EXERCISE DIRECTIONS - Replace "card" with "panel" in the lines running from the line with "The width and" through the end of the records, leaving everything else unchanged, and give back only those lines. Leave the pictures out of your answer.

INPUT FOR THIS TASK -
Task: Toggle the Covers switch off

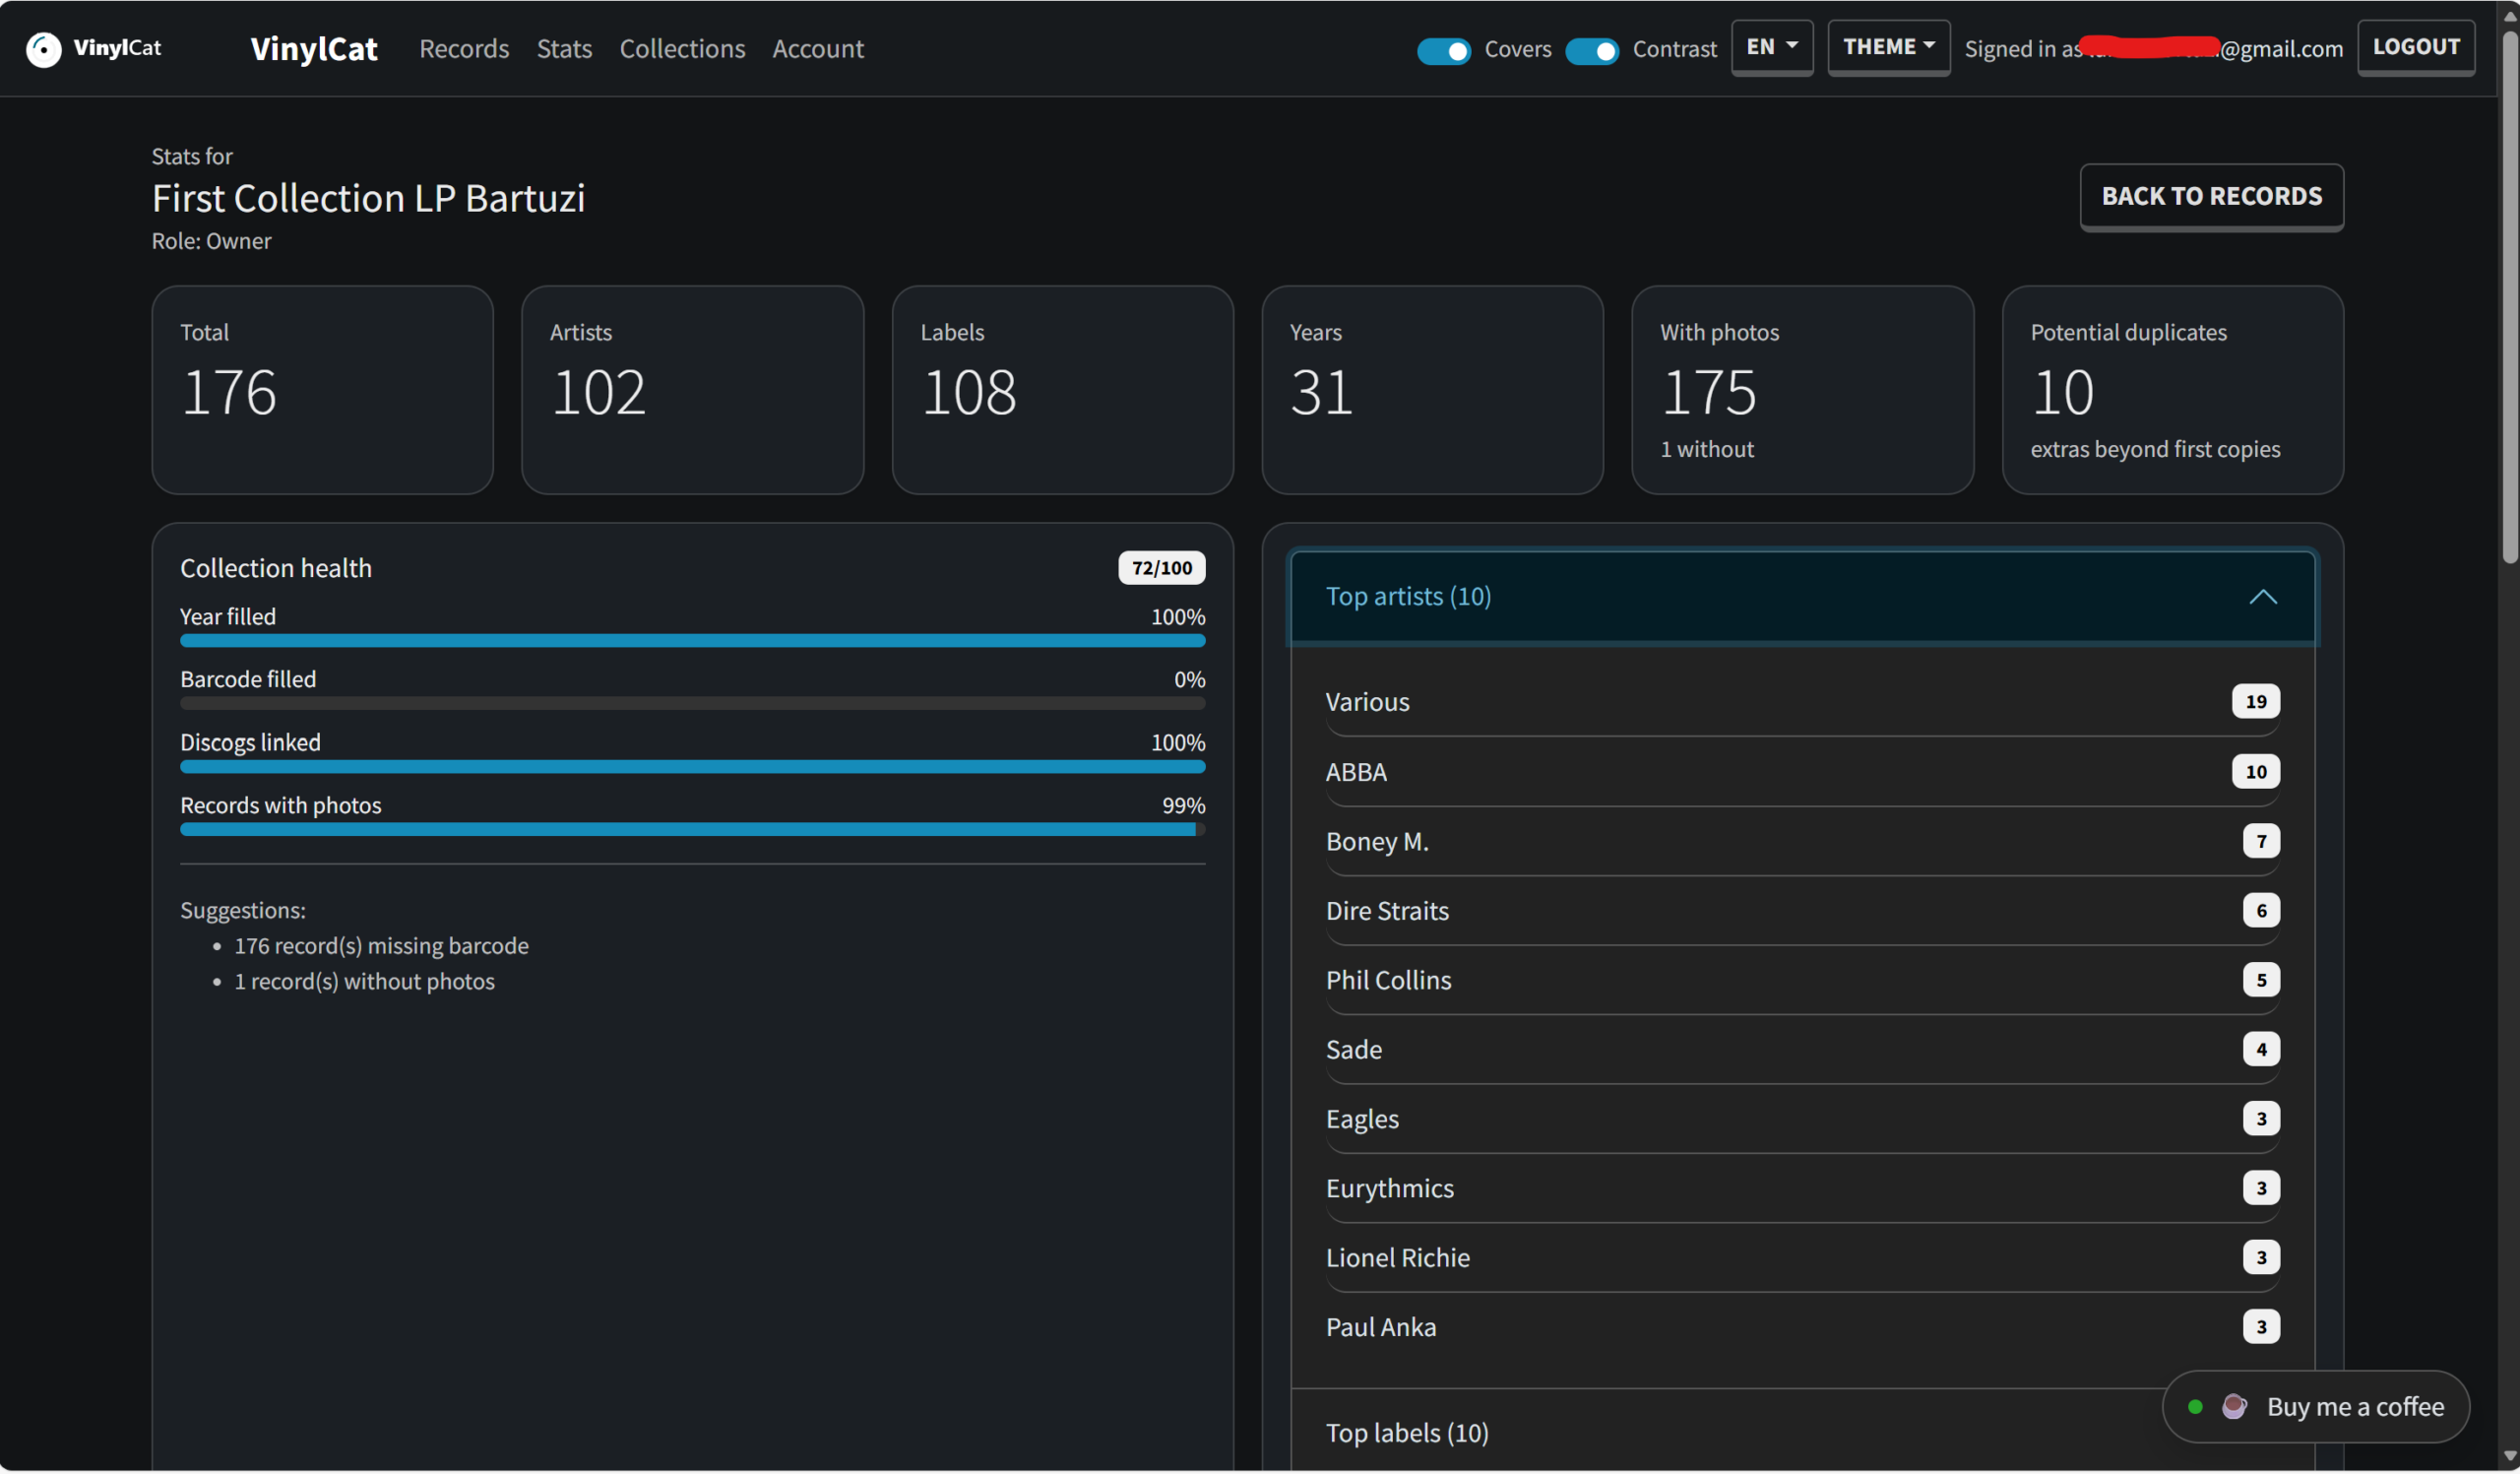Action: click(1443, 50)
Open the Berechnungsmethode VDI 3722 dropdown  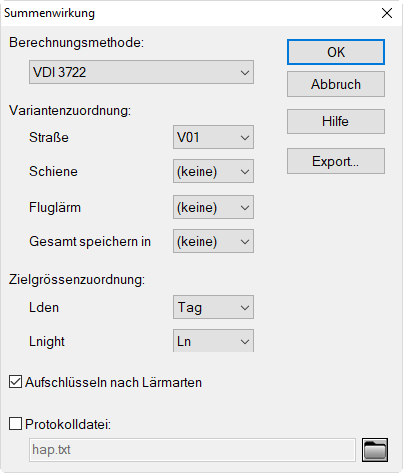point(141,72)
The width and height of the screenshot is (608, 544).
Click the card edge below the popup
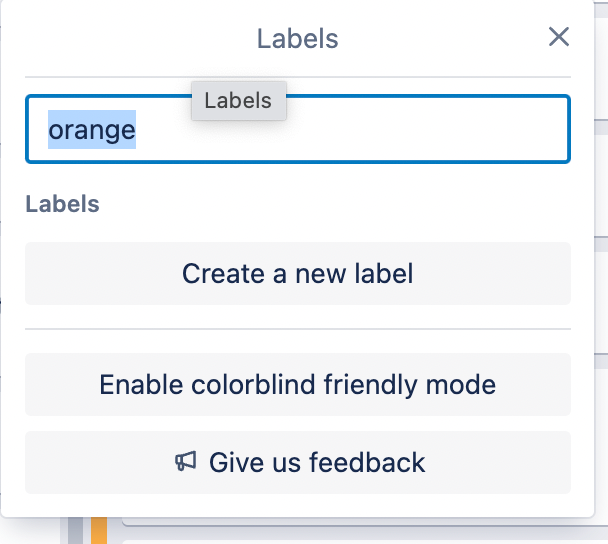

OUTPUT FOR THIS EXERCISE -
The width and height of the screenshot is (608, 544).
Click the panel edge below the popup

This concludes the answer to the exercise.